Segundo Rodríguez, obligado á sostener una lucha interna entre su odio y la repugnancia que le causaba aquel miserable, se detuvo sin concluir de desanudar las "boleadoras".
Librija comprendió que lo más feo del camino estaba andado; le brillaron de esperanza los ojuelos y empezó con relativa tranquilidad:
—Hermano...
El principio fué malo. Segundo se indignó:
—¡Hermano... de los chanchos de Barriga Negra! ¡Limpíate esa hocico, sabandija!...
Casiano, sin inmutarse, dejando pasar el insulto, continuó:
—Yo soy un pobre diablo y tuítos se limpean las manos en mí. Si gano unos cobres, me los pechan, y por juerza tengo que aflojarlos, porque si no me trillan la parva. Ansina es que siempre me tienen como á mancarrón aguatero; mucho repenqueny poco pasto... y ya'staba cansao. Yo sabía que vos sos güeno, rnesmamente el único que me podía apadrinar; pero vos tamién te reibas de mí, y yo me dije: el que á güen árbol se arrima, güeña sombra tiene; pero pa qu'él me aprecee, es necesario que le muestre rigor y que le pruebe que sirvo, y que no hay naipe fiero sabiéndolo manejar; y dispués, si no me achura del prencipio, vamos á ser amigos y me v'ayudar y me v'hacer rispetar, y yo seré el perro d'el, pero no el perro ajeno á quien tuitos menean lazo... Por eso te jugué fiero...
Rodríguez, que había escuchado el extraño discurso temblando de rabia y haciendo esfuerzos por contener sus ímpetus, contestó con acento de ira:
—¿Y pa eso me has hecho perder tuíto cuanto tenia, mesmamente hasta el caballo de andar y mi herraje?... ¿Te has creído que vos vales lo que me has hecho pelar?...
Y como el coloso avanzase con los puños en alto, la hormiga retrocedió varios pasos:
—Miá—dijo desprendiéndose un cinto roñoso—, aquí tengo como cien patacones. Con esto sobra pal desquite, y te garanto rejuntar tuítas las onzas que te han pelao, y esta mesma noche, en la carpeta... Miá... si mañana, cuando quieran venir las barras del día, no ti has juntao con tu moro y tu chapiao y la plata que has perdido, traime otra vez aquí mesmo y me degollás como á chancho... No me tenes que trair: yo mesmo vengo; te lo juro por mi finaíta mama, que está en la gloria, y por este puñao de cruces!...
Tres días después de esta curiosa escena, Segundo Rodríguez y Casiano Mieres abandonaban la pulpería y salían trotando juntos, con rumbo á la sierra de Urubolí. El primero montaba su moro recamado de plata—no le faltaba una prenda al magnífico "herraje"— y en la cintura le pesaba el cinto de piel de carpincho.
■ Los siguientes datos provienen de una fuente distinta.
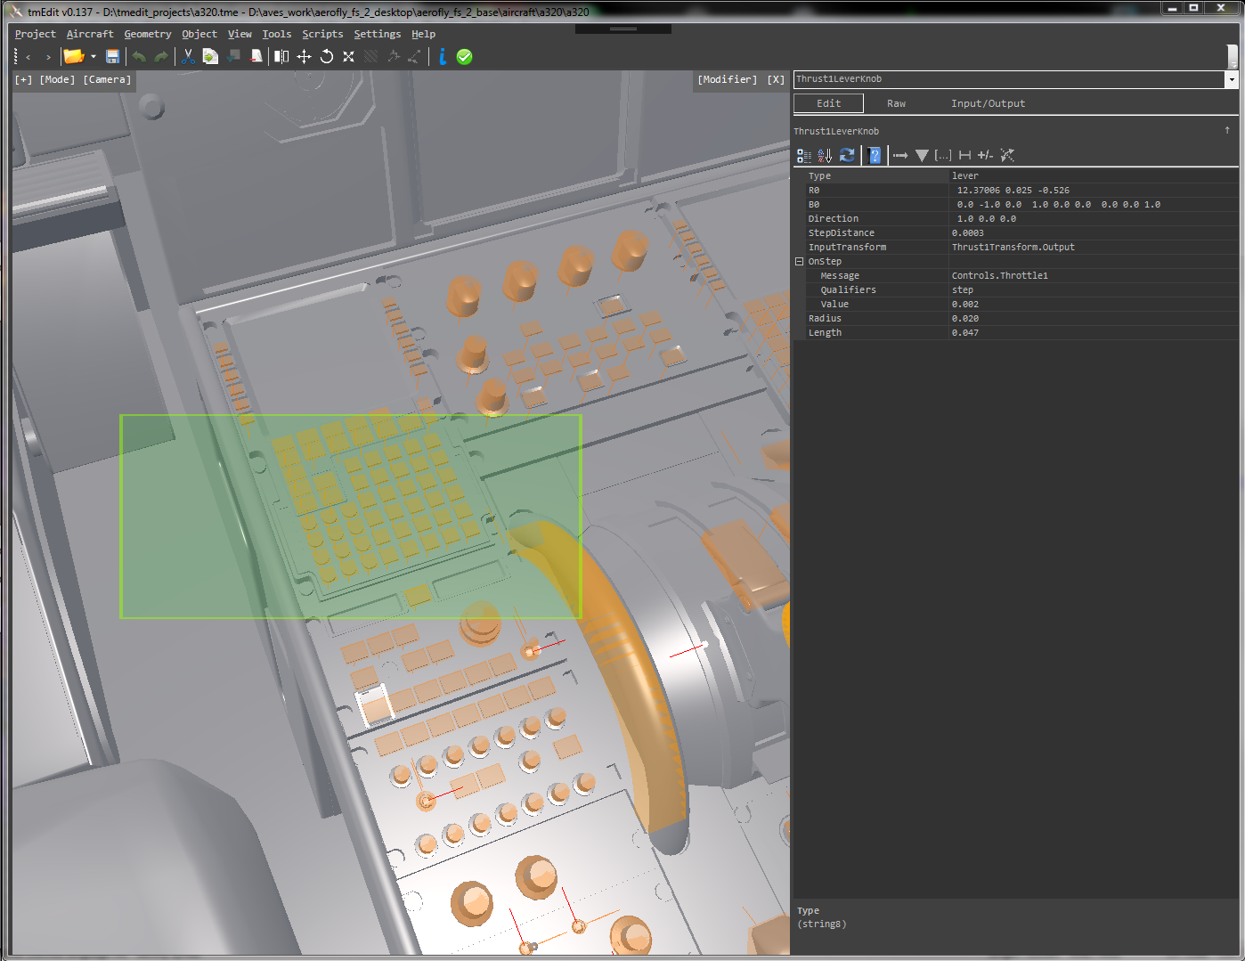Image resolution: width=1245 pixels, height=961 pixels.
Task: Toggle the +/- property toolbar button
Action: [x=985, y=156]
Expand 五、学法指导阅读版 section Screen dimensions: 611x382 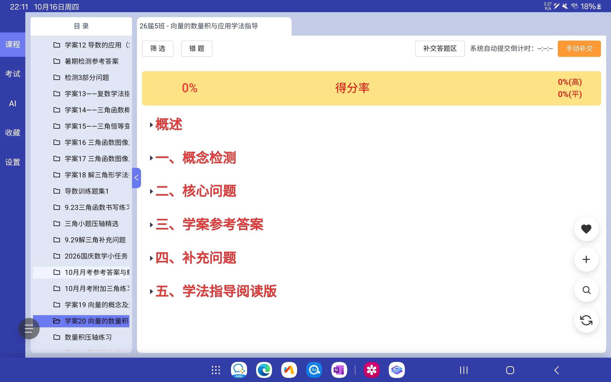[x=216, y=291]
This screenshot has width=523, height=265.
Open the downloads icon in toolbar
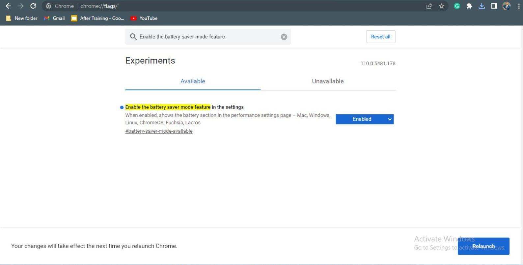pos(482,6)
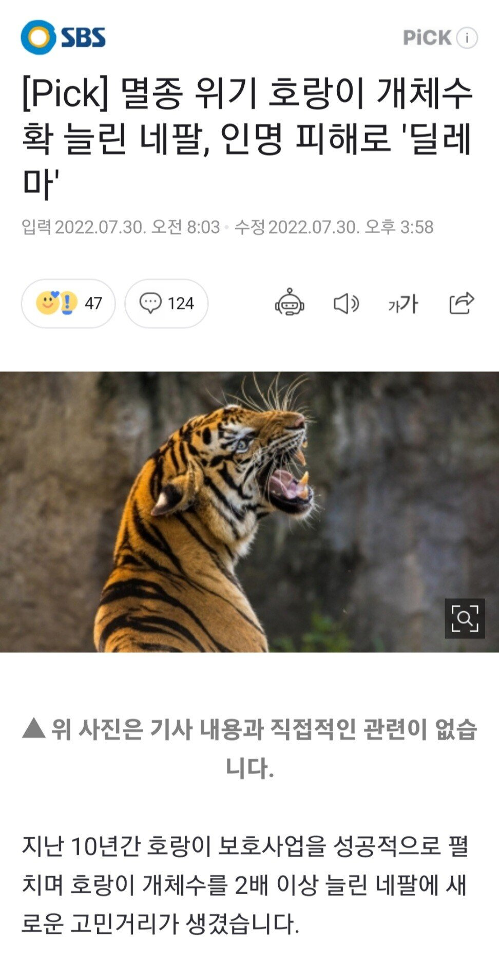Tap the robot AI summary icon
This screenshot has height=962, width=499.
pos(290,303)
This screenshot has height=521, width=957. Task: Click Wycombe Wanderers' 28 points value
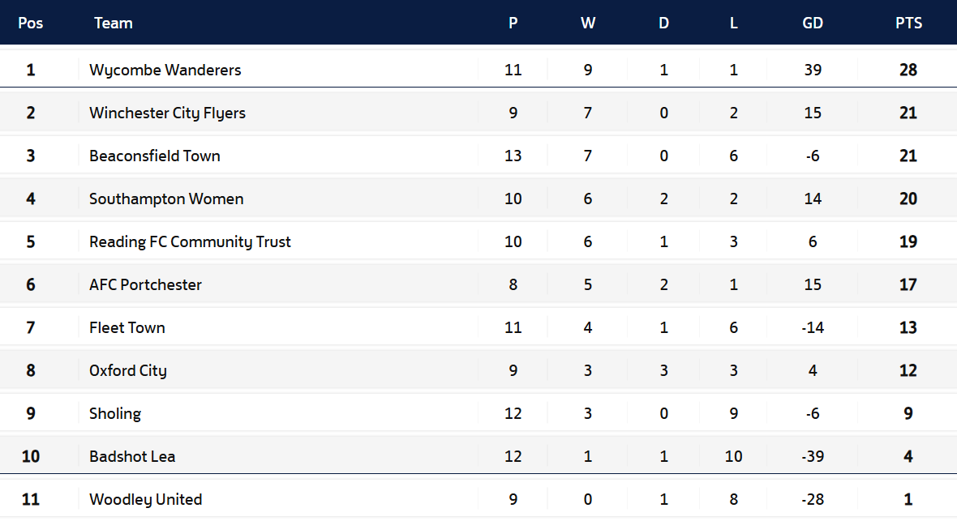pos(908,70)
Según decía su compañero, "iba preñao el chivo". Nadie supo lo que había pasado entre los dos, y á nadie causó extrañeza el "rebusque" del capitán, quien en dos noches había desquitado todo lo perdido.
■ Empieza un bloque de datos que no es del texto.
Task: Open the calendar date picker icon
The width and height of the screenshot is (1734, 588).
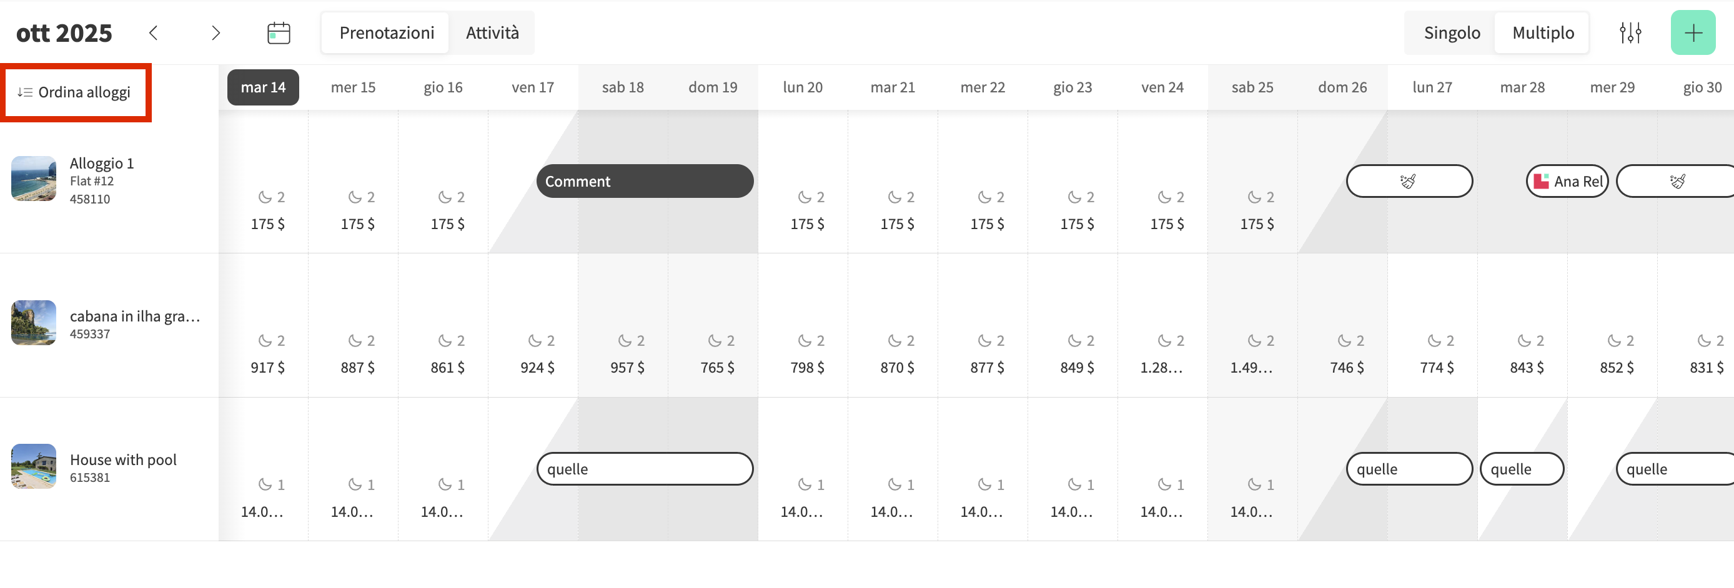Action: point(278,33)

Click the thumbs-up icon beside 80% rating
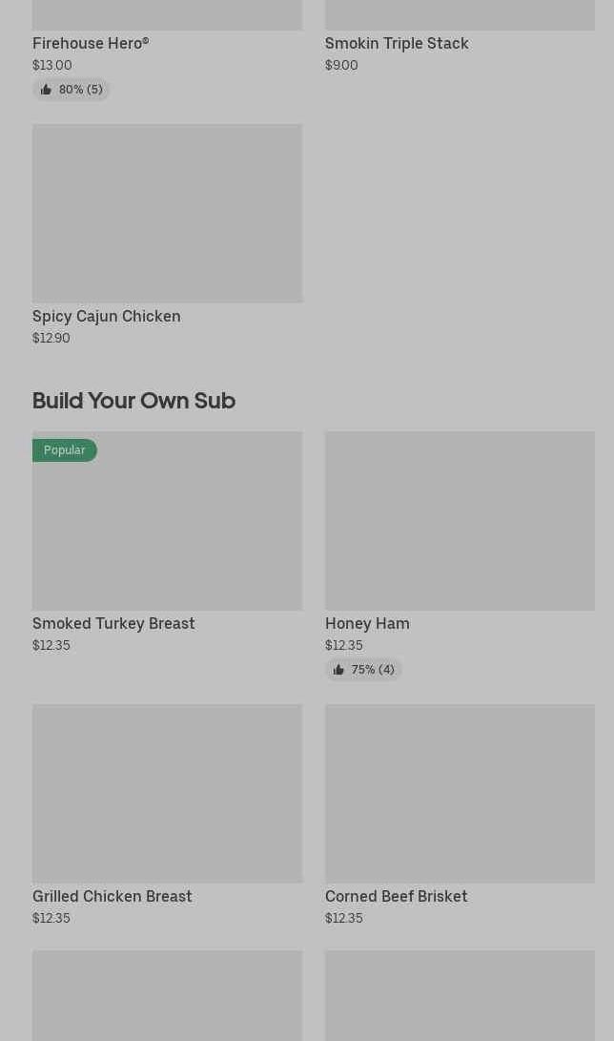[x=46, y=90]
Llegaron á los ranchos, sobre la falda del cerro, y éste fué el comienzo de aquella curiosa amistad. Siempre juntos, inseparables como dos enamorados, sus caracteres antagónicos llegaron á soldarse para formar un compuesto estable, una sal humana, como se diría en química psicológica si existiera la química psicológica. El capitán fue el horcón del rancho; Librija, la paja sobre la cual se escurre el agua y resbalan los vientos. La inteligencia y el saber de éste servían á maravilla al coloso, cuyo cráneo microcéfalo no era fuerte en ideas algo complicadas. De la intimidad y de la mutua conveniencia—origen de la unión—nació un recíproco cariño. De allí en adelante, Rodríguez era el único que se permitía insultar á Librija; y estos oprobios, Librija los aceptaba sin protesta, porque, como él mismo lo había dicho, quería ser su perro, y no un perro sin dueño á quien todos estaban autorizados á castigar. Además, bien sabía él que era dueño absoluto del cariño del gigante, bajo cuya ala protectora se veía defendido y orgulloso. De ese cariño tenía pruebas sobradas. Cierta vez, corriendo el overo, rodó y se fracturó una pierna, y durante el mes y medio que se vio obligado á guardar cama, Segundo —el tosco y fiero capitán de lanceros —le cuidó y le veló con la solicitud y la suavidad de una madre. Su afecto se revelaba hasta en las cosas más nimias, en esas insignificancias que sólo son capaces de apreciar y valorar quienes han tenido lo que puede llamarse la desgraciada felicidad de vivir de la bondad del amigo. Al servir la comida, las mejores presas eran para Librija; si se arreaban tropas de ganado, Segundo hacía los "dos cuartos" de ronda nocturna mientras su compañero dormía; si era necesario vadear un arrollo crecido, Segundo se preocupaba más de la suerte de su amigo que de la suya propia. El coloso consideraba al pigmeo como un enfermo, como un ser desgraciado y débil, y le ahorraba todo esfuerzo muscular, echando la carga del trabajo sobre sus potentes espaldas de Atlas. En compensación, la Naturaleza— que no ha hecho ningún ser superior á otro ser—le había dado á Librija una inteligencia que, puesta incondicionalmente al servicio del gigante, redundaba en beneficio de la Yunta. Por complacer al capitán, Casiano era capaz hasta de mostrarse valiente, lo que en él era el colmo del agradecimiento y del cariño.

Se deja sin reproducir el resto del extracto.